Scontro tra potenze mondiali
La guerra commerciale si riaccende. Mercati asiatici in rosso, l’Europa regge. Tajani: «Meloni da Trump per rafforzare il dialogo Ue-Usa»
La guerra commerciale tra Stati Uniti e Cina torna a infiammarsi. Pechino ha annunciato oggi un nuovo inasprimento delle misure contro Washington, alzando i dazi sui beni Usa dall’84% al 125%. La misura entrerà in vigore da sabato, secondo quanto riferito dal Ministero delle Finanze cinese.
Contemporaneamente, la Cina ha intentato una causa contro gli Stati Uniti presso il Wto, l’Organizzazione Mondiale del Commercio, accusando Washington di violazioni gravi delle regole multilaterali a seguito dell’ordine esecutivo firmato da Trump che prevede ulteriori tariffe su prodotti cinesi esportati negli Usa.
Il ministero del Commercio cinese (MOFCOM) ha definito le misure americane come unilaterali, coercitive e lesive del diritto internazionale, dichiarando che Pechino difenderà i propri interessi e il sistema commerciale multilaterale. «Esortiamo gli Stati Uniti a correggere immediatamente le loro pratiche sbagliate», ha affermato un portavoce del ministero, citato dal Global Times.
Secondo Pechino, l’ultima mossa di Trump, che ha annunciato nuove tariffe del 125% escludendo però una tassa aggiuntiva sul Fentanyl, rappresenta una provocazione commerciale senza precedenti.
L’annuncio ha avuto un impatto diretto sui listini: Il Nikkei 225 giapponese ha perso fino al 5,6%, chiudendo con un calo del 4,2%. Male anche il Kospi della Corea del Sud (-1,3%) e l’S&P/ASX 200 in Australia (-1,2%). Hang Seng di Hong Kong (-0,4%) e Shanghai (-0,2%) deboli. Unica eccezione Taiwan (+1,5%), favorita dal possibile dirottamento di ordini produttivi. Anche il dollaro è in calo, mentre l’euro guadagna terreno, toccando quota 1,1306 dollari.

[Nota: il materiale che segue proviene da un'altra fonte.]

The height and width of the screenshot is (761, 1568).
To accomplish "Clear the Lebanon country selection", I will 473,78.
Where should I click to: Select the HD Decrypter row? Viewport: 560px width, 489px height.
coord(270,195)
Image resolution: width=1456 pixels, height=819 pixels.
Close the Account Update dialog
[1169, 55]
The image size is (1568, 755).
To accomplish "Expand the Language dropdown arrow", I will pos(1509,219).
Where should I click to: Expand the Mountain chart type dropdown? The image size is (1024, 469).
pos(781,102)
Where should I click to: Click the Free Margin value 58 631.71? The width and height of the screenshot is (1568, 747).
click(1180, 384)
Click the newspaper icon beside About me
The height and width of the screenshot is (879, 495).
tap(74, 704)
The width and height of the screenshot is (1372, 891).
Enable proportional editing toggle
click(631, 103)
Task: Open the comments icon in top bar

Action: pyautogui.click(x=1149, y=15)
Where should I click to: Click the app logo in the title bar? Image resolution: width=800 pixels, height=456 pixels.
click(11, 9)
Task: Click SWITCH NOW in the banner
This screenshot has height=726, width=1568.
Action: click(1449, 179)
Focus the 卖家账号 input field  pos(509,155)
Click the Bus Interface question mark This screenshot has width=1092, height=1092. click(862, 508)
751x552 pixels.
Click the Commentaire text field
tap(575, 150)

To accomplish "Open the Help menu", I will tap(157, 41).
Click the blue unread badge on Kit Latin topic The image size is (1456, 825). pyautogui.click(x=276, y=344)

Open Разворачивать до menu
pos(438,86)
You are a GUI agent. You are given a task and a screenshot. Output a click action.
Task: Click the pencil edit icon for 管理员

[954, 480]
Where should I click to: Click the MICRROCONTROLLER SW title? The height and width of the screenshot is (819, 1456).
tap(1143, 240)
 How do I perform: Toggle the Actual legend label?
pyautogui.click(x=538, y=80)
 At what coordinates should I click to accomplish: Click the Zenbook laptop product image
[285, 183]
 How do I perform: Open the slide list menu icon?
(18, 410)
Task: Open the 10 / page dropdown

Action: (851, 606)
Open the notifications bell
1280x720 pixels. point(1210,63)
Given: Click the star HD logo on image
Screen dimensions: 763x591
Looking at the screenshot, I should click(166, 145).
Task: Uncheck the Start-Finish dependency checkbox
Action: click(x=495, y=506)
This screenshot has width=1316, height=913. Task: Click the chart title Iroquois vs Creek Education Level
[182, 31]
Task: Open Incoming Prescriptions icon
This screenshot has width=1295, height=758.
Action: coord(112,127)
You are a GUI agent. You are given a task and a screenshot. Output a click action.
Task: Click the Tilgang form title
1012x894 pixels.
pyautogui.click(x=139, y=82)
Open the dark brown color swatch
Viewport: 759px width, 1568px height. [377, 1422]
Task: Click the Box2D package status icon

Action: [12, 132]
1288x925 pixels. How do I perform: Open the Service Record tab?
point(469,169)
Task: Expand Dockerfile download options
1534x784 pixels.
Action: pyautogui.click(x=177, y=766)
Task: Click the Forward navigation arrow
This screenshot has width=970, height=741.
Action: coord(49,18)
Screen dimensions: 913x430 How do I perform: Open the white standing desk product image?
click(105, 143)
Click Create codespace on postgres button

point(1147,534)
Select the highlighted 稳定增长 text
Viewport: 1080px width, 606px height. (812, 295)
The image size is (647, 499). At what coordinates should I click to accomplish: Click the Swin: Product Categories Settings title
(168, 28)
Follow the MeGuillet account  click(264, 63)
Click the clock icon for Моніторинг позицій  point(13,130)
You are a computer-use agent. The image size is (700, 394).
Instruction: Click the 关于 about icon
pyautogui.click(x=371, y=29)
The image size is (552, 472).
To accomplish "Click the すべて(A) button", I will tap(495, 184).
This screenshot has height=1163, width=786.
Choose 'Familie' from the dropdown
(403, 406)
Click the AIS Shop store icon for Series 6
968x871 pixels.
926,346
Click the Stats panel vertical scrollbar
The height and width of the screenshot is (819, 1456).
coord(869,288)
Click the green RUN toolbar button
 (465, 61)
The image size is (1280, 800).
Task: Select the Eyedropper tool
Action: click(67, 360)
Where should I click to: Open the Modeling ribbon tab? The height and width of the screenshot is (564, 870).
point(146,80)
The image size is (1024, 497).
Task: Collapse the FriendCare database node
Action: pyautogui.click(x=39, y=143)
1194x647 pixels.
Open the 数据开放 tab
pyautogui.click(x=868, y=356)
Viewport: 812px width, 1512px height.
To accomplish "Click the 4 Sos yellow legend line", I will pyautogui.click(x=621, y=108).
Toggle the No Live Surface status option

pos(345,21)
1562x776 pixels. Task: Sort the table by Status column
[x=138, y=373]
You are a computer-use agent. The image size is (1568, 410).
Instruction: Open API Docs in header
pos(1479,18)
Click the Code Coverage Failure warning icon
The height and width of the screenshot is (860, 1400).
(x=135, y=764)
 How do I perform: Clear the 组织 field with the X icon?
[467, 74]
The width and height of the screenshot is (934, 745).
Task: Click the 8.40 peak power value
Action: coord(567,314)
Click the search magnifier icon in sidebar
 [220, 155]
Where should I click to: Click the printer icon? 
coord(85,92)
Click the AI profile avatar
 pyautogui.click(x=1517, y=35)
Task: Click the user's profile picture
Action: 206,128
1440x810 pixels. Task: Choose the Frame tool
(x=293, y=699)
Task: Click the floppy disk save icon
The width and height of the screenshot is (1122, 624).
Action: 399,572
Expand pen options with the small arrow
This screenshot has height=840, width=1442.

Mentre l’Asia soffre, le borse europee reagiscono positivamente. A Milano, apertura a +1,02% con rialzi per Nexi (+2,99%), StMicroelectronics, Buzzi e Campari. Lo spread Btp-Bund si attesta a 123 punti. In crescita anche Francoforte (+0,98%), Parigi (+0,98%), Londra (+0,81%) e Amsterdam (+0,75%).
Il ministro degli Esteri Antonio Tajani ha commentato la crisi economica internazionale sottolineando l’importanza della prossima visita del premier Giorgia Meloni negli Stati Uniti, prevista per il 17 aprile. «Sarà un’occasione per rafforzare il dialogo non solo tra Italia e Usa, ma anche tra Europa e Usa. La Ue conta molto su questa missione».